The goal of the training is to provide red air to the 90th FS, so they can get their blue air sorties. But that doesn't mean the visiting Navy pilots also didn't benefit from the training.
'It's awesome we are up here to get some extra flight time,' Koch said. 'There's definitely stuff to be learned from seeing someone fight with an aircraft differently than what you're used to seeing.'
In addition to providing traditional red air to the 90th FS, the visiting Navy unit assisted in designing different exercises that may not have been previously thought of, and worked together with the Raptors in cooperative exercises.
'In one flight, we had two Raptors and two Hornets; the Hornets were dropping bombs on simulated targets while the Raptors protected us against a red air force composed of two Raptors and two Hornets,' Boston said.
Air Force pilots are required to fly a certain number of sorties a month to remain proficient. These sorties are scheduled to meet requirements every month, but sometimes even the best planning can't circumvent circumstance.
'If we go up and it's bad weather, we don't accomplish anything tactical, we can't actually count that as a sortie for our proficiency,' Boston said. 'That's why we have the aggressor squadron at Eielson, which we use to the maximum extent we can, but occasionally they are flying with (another unit), are tied up in RED FLAG, and sometimes they go on deployment or (temporary duty assignment) so we won't have them available.

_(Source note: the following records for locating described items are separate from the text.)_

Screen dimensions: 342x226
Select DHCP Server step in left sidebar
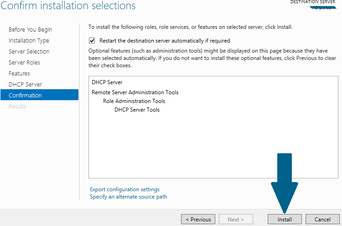25,85
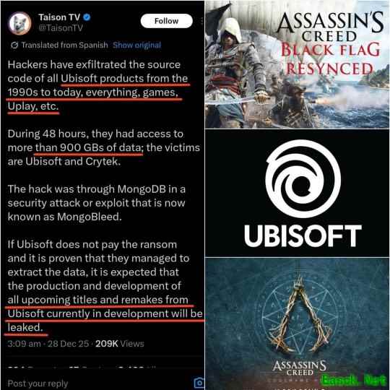Follow the Taison TV account
The width and height of the screenshot is (390, 390).
coord(166,21)
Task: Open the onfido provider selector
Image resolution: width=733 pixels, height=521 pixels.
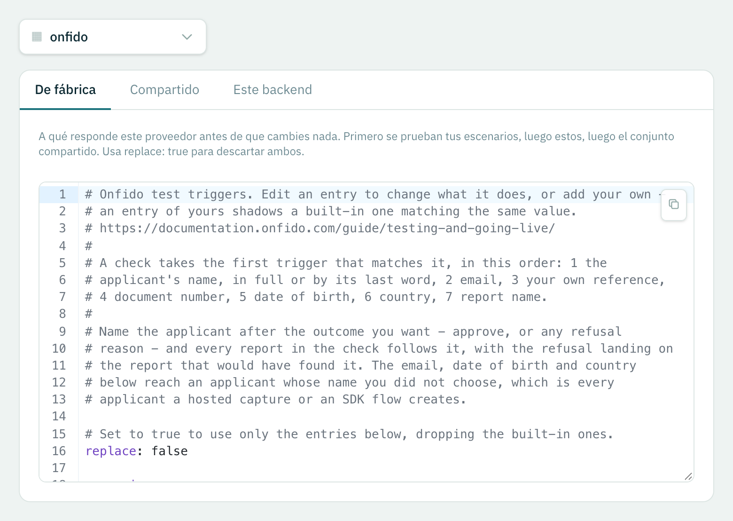Action: tap(113, 37)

'When this happens, we use our own jets for red air, and we can only fly so many of those a fiscal year to count toward that monthly limit,' Boston continued. 'Pretty much everyone runs out of red air about halfway through the year.'
When they begin running low on red air, the squadron reaches out to their fellow aviators in other squadrons and branches. If they can coordinate training with another entity, they can accomplish their mission and earn some unique experience on the way.

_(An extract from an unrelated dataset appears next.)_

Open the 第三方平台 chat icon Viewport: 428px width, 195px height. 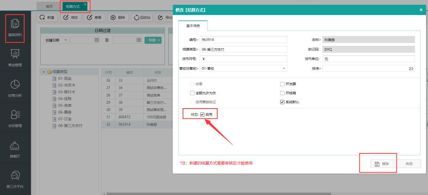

While dissimilar air-combat training can be done with Air Force pilots on both sides, training with members of another branch incorporates different mindsets, policies and procedures.

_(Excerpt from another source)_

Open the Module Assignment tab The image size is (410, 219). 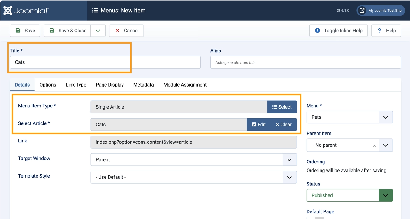tap(185, 85)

'There are some significant advantages of working with the Navy,' Boston said. 'Getting exposure to the tiny differences, what their (communication) calls are, and how their procedures work on the ground. Later on, when we do integrate, people are more used to it when it matters.'
Exercises like this wouldn't be possible without the cooperation of hundreds of service members, both from the Navy and Air Force. From the maintenance squadrons to the security forces, everyone has a role in getting these pilots in the air.
'We fly some of the oldest operational Hornets in the Navy, so our maintainers work extremely hard keeping our jets up,' Koch said. 'They're great aircraft, but they just require a little bit more work than our newer brethren; they do the same job any brand new Hornet squadron can do because our maintainer squadron is that good.'
The VFA-15 squadron was deployed from February to November 2014, after which they transitioned into a period of readiness, Koch said. This means they are considered the most ready to deploy, and receive the most funding -- but that period ended in May.
'All the funds are sent toward units that are either getting ready to deploy or are currently deployed,' Koch said. 'Since we are now the furthest unit from deploying, a lot of those funds dry up. So we've got flight hours we can use, but we don't necessarily have a lot of money that can go elsewhere.'
Because of this, the 90th FS arranged to pay for their trip so they can get the red air they're looking for and the VFA-15 can use their flight time, showing downrange isn't the only place cooperability is key to mission success.
'You can't put a price on flight time,' Koch said.